§ TASK DESCRIPTION
In the listing below, locate the line containing "This screenshot has height=423, width=936." and copy it and every line after it through the end, exactly as written, leaving out any pictures.

=====

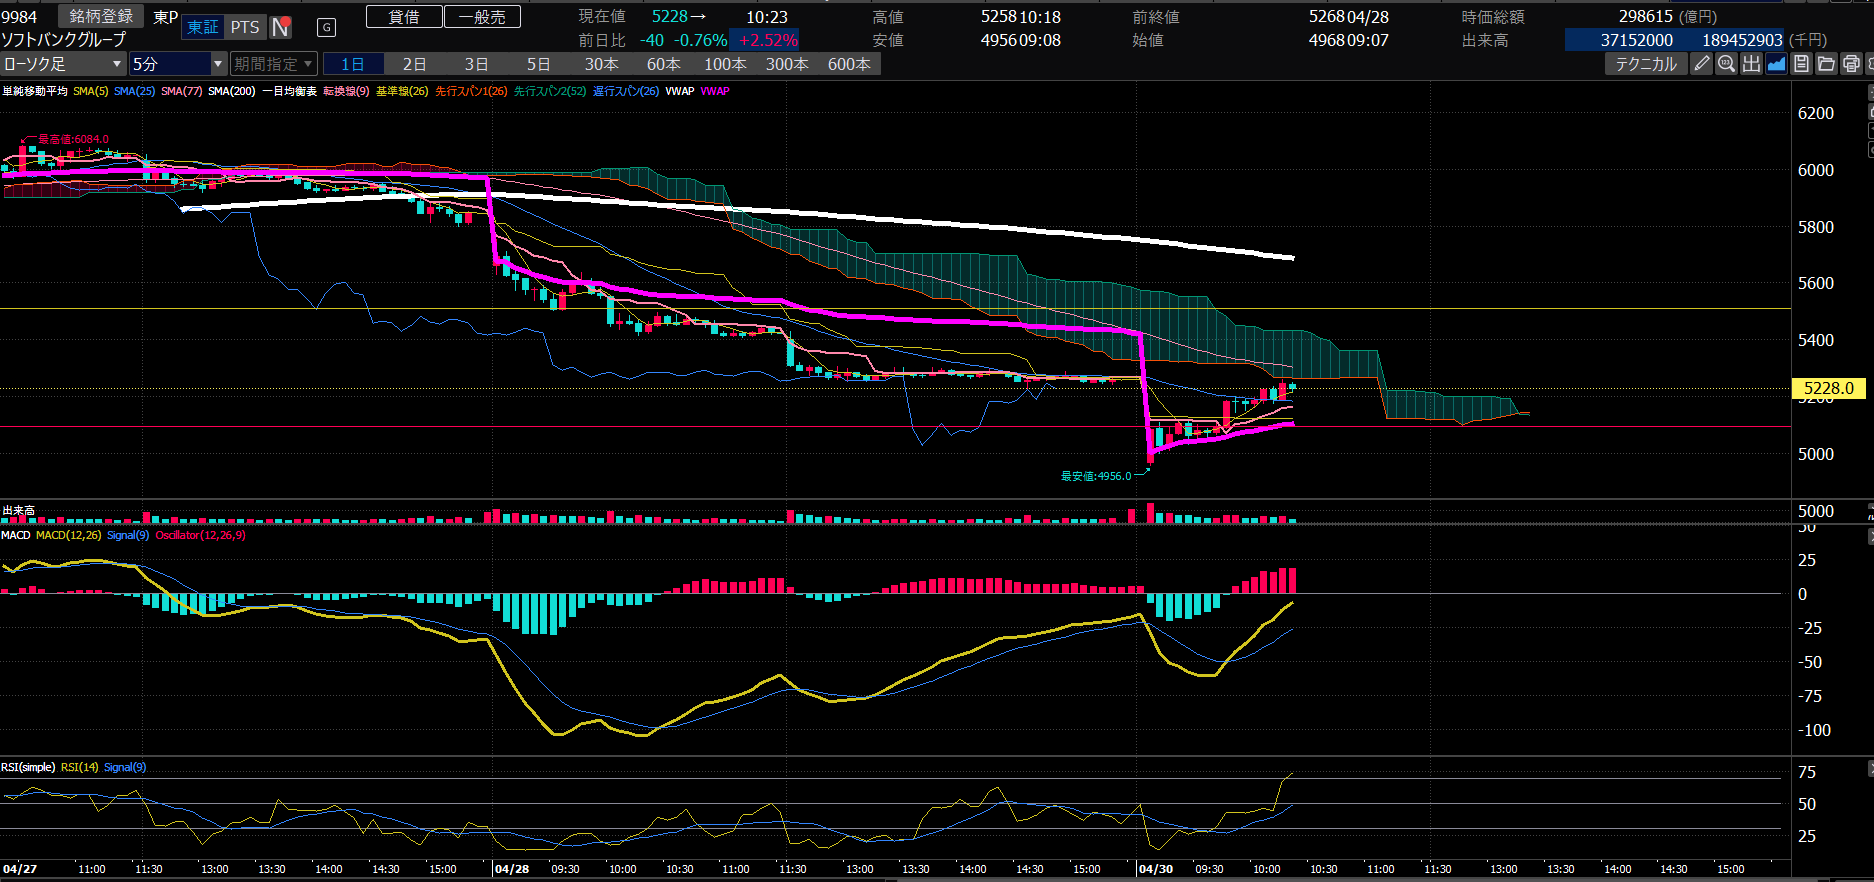The width and height of the screenshot is (1874, 882).
Task: Switch market to 東証
Action: [x=203, y=27]
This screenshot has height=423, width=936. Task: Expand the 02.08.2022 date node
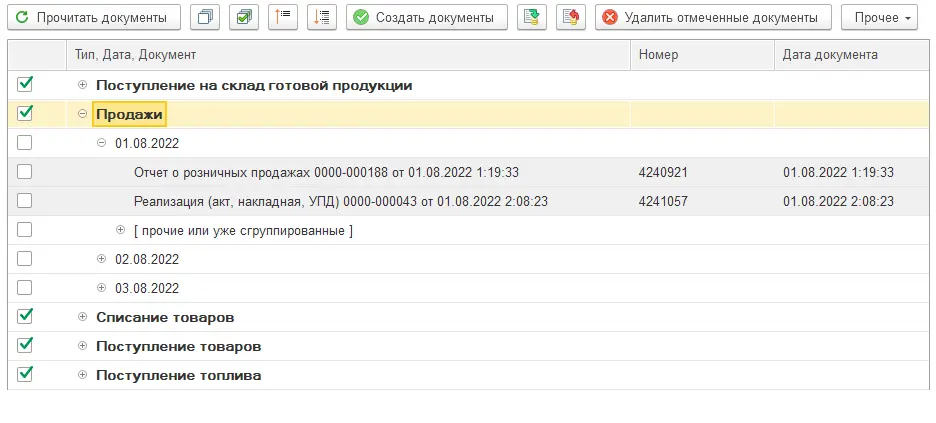(101, 259)
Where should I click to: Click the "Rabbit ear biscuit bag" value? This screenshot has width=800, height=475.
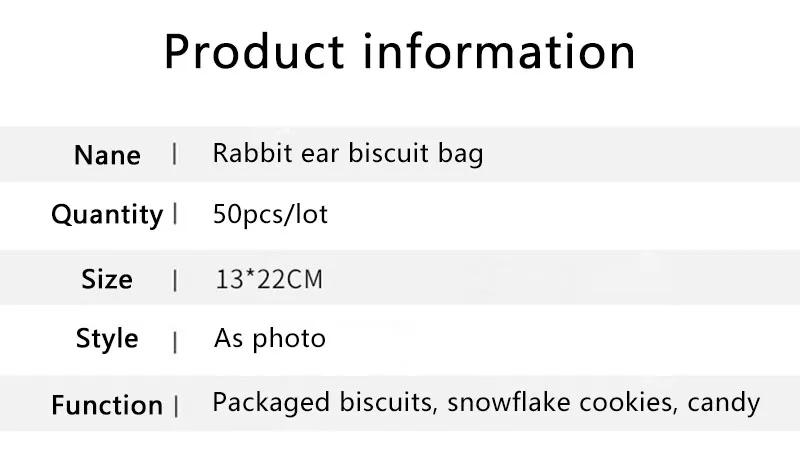click(x=348, y=154)
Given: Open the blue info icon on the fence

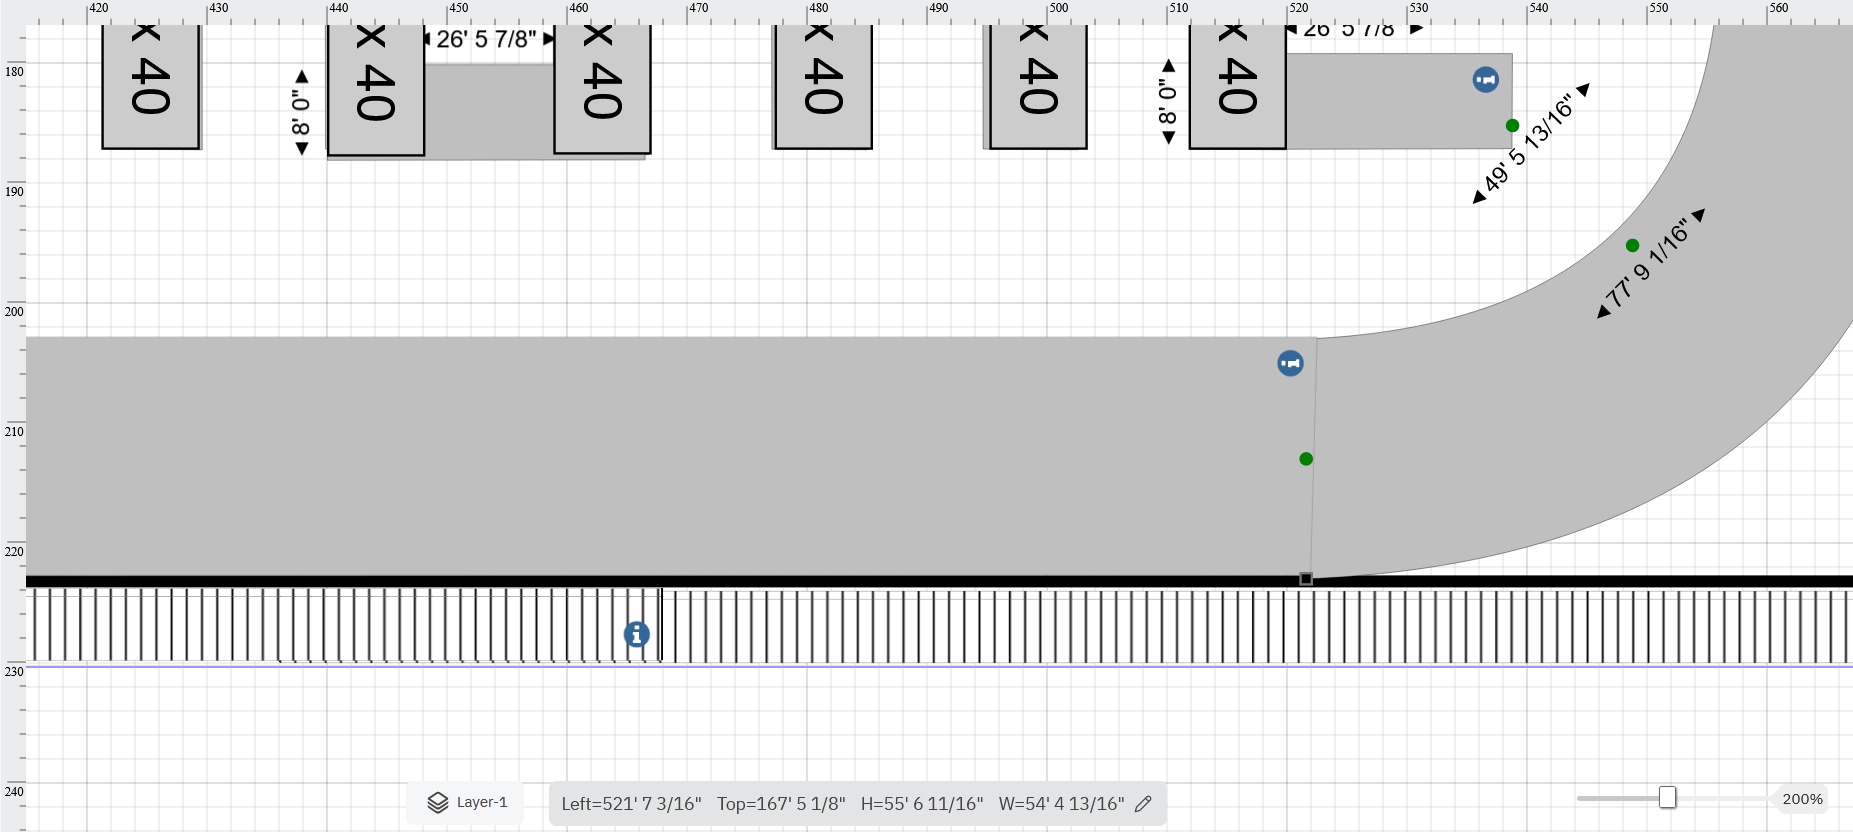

=====

§ RESPONSE FOR THIS EXERCISE
This screenshot has height=423, width=936. Task: Expand the 02.08.2022 date node
(101, 259)
Where should I click to: Click the "Rabbit ear biscuit bag" value? This screenshot has width=800, height=475.
click(x=348, y=154)
Given: Open the blue info icon on the fence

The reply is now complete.